Traditional Recipe: Carrot Halwa or Carrot-Milk Concoction

Carrot Halwa or Carrot-Milk Concoction

In the Indian tradition, women learn how to cook from their mothers and their mothers-in-law. Historically, women learned how to run a household and women in elite and upper middle-class families oversaw servants who did the cooking. Every home therefore has collections of interesting traditional recipes. The family’s recipes tell a story, the story of how people lived and cooked at a particular point in time.

The nuances in recipes tell about a family’s place in the social order, their enthusiasm for serving others food as they engage with others in their social class. In India, food can be anything from hunger-satisfier, hedonistic stimulation or merely an object of intellectual and social curiosity that delights the mind and body far from the family’s dining table with one overwhelming bite after another.

Carrot Halwa is a rich concoction of milk-boiled grated carrot and syrup flavoured with cardamom powder. It is a very popular dessert in several parts of India. Across India, the carrot halwa is a cultural phenomenon. Made with various practices and conventions, flavor preferences of carrot halwa is influenced by cultural factors. And these delightful tastes evolve over time with social intermingling and cross-breeding of cooking traditions.

Ingredients

  • Carrot: 2 lb, finely grated
  • 2% Milk: 1/2 of the volume of carrot
  • Sugar: 1/2 of the volume of carrot
  • Half-and-Half: 1/2 a cup
  • Ghee (Clarified Butter): 5 tsp (can substitute with butter)
  • Raisins: 5 tsp
  • Cashew nuts, pistachios, almonds: 10 tsp (broken into small pieces)
  • Cardamom powder: 1/2 tsp

Method

  1. Take a sauce pan and heat 2 teaspoons of ghee; fry raisins and cashew nuts on low heat until lightly roasted. Keep aside.
  2. In the same sauce pan, add grated carrot and milk and boil on a low flame until all the milk evaporates and the mixture looks dry. Keep the sauce pan open during this process; keep stirring regularly.
  3. Add sugar and half-and-half to the boiled carrot, keep stirring until all the sugar melts.
  4. Continue to stir regularly until about 80% of water in the sugar has evaporated.
  5. Add cardamom powder, the remainder of ghee and the roasted raisins and cashew nuts. Stir thoroughly and continue to evaporate the rest of the water in the mixture.
  6. When most of the water has evaporated, switch off the flame and stir. Do not allow the mixture to become hard. Remove the sauce pan from the stove, close the sauce pan and keep aside for 10 minutes.
  7. The carrot halwa is now ready.
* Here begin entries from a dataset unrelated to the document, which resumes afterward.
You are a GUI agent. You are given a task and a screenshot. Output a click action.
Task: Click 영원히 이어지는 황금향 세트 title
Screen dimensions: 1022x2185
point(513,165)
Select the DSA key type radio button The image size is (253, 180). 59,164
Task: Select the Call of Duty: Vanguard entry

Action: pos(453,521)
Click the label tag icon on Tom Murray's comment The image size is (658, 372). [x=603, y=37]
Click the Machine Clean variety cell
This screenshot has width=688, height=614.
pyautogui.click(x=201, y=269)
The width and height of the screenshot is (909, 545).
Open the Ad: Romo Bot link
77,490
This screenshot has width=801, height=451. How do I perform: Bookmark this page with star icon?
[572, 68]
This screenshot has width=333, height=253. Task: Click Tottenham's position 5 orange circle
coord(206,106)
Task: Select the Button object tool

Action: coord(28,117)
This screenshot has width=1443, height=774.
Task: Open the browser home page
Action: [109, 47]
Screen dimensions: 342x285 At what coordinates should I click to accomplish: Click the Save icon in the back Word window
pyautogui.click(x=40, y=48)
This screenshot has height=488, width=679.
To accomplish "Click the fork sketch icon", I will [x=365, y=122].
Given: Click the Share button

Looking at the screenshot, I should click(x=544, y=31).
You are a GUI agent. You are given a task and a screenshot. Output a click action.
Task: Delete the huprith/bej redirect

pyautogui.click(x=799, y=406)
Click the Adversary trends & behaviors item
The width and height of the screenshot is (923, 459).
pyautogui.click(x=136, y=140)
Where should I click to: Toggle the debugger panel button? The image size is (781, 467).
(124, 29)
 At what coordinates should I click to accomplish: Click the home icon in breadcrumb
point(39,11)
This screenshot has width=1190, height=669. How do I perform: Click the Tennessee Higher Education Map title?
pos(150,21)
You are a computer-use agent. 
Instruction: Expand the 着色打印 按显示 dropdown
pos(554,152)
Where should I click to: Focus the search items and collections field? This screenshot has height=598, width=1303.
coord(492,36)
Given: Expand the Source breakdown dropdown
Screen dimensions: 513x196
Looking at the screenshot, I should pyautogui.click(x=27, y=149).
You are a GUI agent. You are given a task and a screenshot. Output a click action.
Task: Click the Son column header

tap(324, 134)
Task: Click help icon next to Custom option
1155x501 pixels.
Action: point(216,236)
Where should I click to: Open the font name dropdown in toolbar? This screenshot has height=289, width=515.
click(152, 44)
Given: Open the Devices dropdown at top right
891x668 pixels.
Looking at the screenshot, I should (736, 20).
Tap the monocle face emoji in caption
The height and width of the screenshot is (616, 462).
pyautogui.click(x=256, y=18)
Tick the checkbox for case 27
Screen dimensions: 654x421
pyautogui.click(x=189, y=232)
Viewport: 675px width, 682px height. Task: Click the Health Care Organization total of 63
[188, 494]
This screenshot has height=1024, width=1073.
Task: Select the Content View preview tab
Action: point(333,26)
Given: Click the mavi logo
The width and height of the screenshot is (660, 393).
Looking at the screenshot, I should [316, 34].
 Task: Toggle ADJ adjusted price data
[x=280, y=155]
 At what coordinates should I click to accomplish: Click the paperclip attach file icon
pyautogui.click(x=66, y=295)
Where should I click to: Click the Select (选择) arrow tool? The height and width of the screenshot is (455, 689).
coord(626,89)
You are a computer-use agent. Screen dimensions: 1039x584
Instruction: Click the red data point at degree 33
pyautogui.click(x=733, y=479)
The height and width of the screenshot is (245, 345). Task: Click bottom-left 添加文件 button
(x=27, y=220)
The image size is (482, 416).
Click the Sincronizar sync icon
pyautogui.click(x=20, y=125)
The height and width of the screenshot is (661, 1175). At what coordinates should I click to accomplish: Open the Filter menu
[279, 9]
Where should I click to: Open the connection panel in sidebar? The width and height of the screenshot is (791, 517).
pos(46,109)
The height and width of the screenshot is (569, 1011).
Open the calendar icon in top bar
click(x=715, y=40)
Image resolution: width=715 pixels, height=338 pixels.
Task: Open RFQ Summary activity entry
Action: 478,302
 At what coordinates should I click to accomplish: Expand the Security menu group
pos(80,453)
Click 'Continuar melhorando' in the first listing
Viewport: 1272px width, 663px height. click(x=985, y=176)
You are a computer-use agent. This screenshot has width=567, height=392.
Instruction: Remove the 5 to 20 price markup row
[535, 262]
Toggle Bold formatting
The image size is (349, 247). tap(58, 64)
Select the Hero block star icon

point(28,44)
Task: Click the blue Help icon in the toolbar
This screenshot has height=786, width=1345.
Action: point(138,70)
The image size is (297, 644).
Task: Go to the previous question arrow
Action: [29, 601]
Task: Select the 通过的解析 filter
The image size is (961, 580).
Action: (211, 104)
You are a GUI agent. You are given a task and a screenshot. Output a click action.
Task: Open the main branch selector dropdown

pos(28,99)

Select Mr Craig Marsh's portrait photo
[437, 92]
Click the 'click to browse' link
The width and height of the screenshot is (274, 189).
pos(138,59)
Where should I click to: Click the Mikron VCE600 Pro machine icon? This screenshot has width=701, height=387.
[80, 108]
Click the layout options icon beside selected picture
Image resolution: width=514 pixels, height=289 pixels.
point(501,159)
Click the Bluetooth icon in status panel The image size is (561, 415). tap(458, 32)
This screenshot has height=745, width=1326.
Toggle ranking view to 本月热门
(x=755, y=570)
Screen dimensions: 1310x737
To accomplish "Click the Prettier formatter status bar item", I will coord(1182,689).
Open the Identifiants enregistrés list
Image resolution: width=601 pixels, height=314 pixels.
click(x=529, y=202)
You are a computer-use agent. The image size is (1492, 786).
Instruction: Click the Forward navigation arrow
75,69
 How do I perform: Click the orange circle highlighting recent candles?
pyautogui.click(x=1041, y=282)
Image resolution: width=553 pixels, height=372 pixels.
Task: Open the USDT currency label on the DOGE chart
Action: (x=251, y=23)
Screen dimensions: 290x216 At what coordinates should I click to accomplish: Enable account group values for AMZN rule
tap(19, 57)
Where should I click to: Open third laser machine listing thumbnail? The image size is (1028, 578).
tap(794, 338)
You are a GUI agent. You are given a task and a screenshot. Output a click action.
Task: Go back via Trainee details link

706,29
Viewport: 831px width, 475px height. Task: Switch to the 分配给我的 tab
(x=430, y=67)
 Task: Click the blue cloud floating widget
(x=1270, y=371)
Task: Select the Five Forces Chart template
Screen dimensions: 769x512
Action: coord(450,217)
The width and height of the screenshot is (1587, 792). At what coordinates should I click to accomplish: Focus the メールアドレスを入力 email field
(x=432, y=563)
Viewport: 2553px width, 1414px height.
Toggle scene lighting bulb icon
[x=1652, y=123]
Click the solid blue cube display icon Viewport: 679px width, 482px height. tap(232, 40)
Serve it warm or chilled.

Notes

  • Makes 5 servings
  • Cooking time: about 75 minutes; slower the cooking, tastier the halwa.
  • Adjust sugar based on preference.
  • Grated carrot can be substituted with grated white pumpkin for another very popular dessert known as Kashi Halwa (named after the town of Kashi, a legendary city in the location of modern-day Varanasi and a prominant pilgrimage centre in India).
  • To make Carrot Burfi, continue to heat the preparation on low flame. Take a plate and apply some ghee/oil to the surface of the plate and transfer the mixture on to the plate to prepare a fairly dense bed. After the halwa solidifies down, cut the bed into rhombus shaped blocks using a knife.